The task - Rewrite the items below, renaming "button" as "control" and leaving every other part unchanged.

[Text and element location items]
────────
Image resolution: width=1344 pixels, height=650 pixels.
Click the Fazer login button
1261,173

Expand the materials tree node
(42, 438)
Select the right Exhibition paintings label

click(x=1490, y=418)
────────
Written response -
Image resolution: width=1344 pixels, height=650 pixels.
Click the Fazer login control
1261,173

Expand the materials tree node
(42, 438)
Select the right Exhibition paintings label

click(x=1490, y=418)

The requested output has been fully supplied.